▶ **Exercise**
Reproduce verbatim the lines starting with the line that contains "Given: Click the open folder icon" and continuing through the final line, both included, and omit the pictures from your answer.

▶ **Data for processing**
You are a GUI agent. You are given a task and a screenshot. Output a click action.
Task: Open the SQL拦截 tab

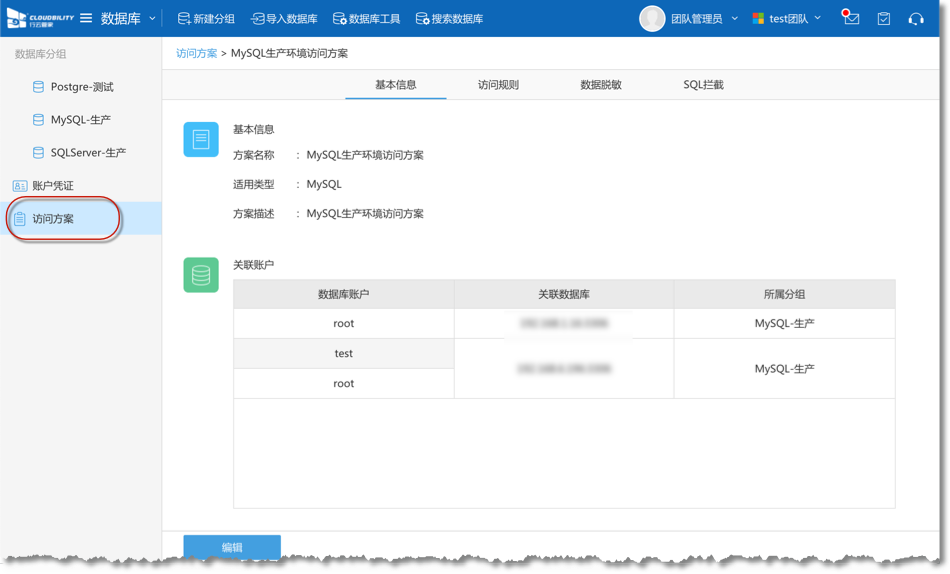(703, 85)

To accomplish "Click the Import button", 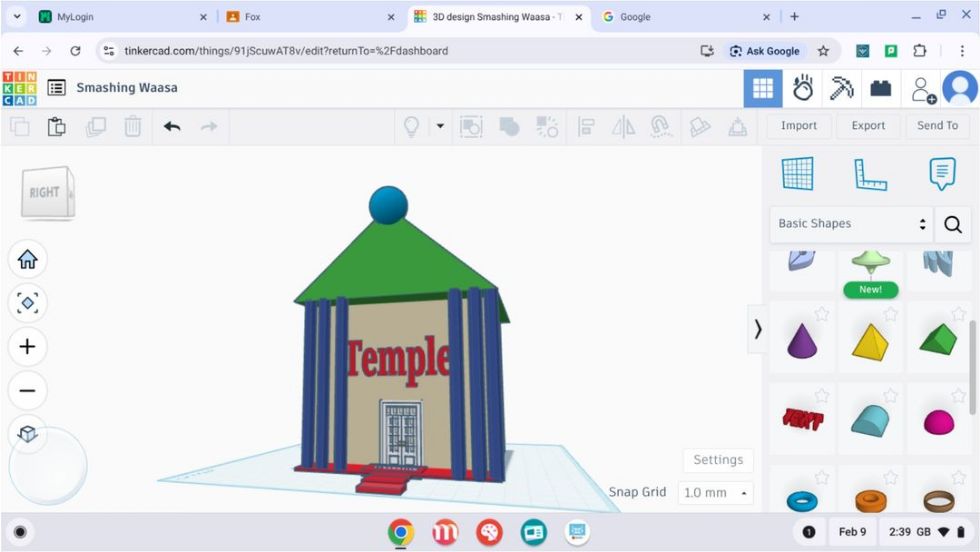I will point(798,126).
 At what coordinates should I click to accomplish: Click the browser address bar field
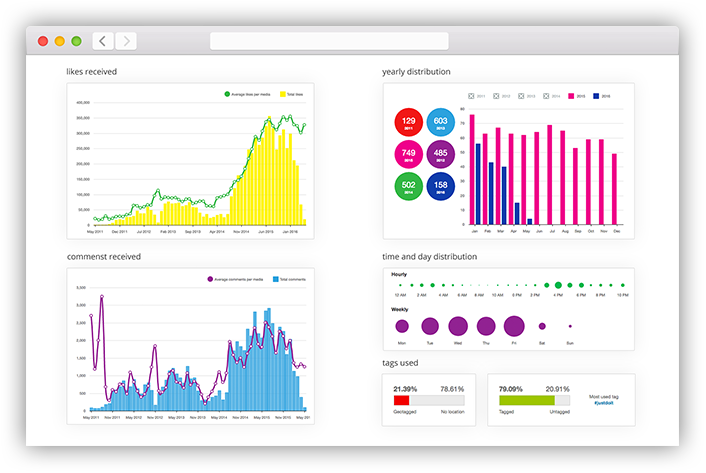(x=329, y=41)
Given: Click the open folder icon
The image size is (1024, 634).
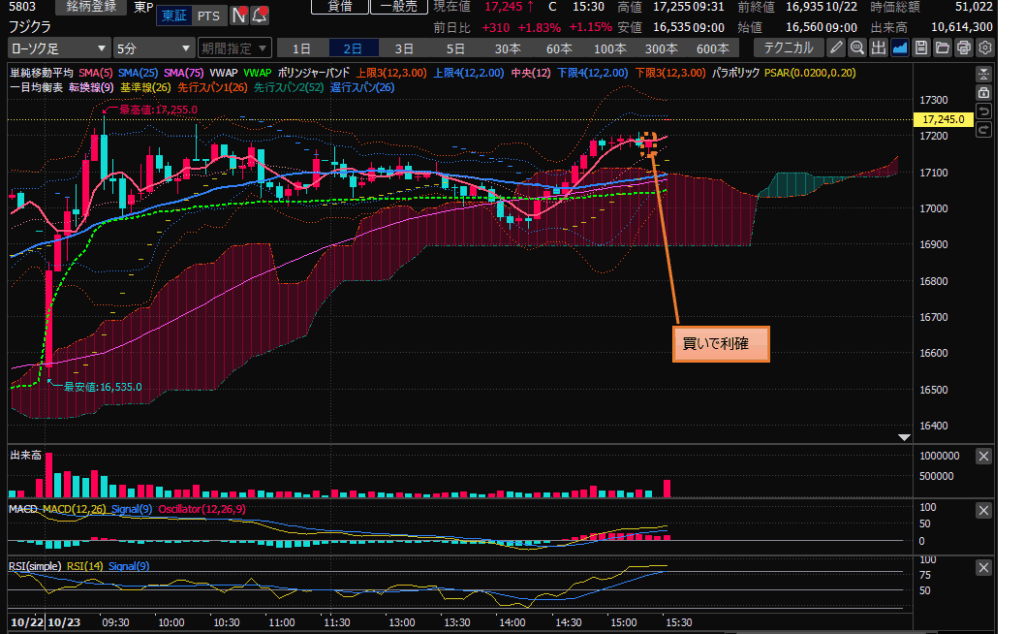Looking at the screenshot, I should click(943, 47).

▶ **Solved exercise**
Given: Click the open folder icon
The image size is (1024, 634).
Looking at the screenshot, I should click(943, 47).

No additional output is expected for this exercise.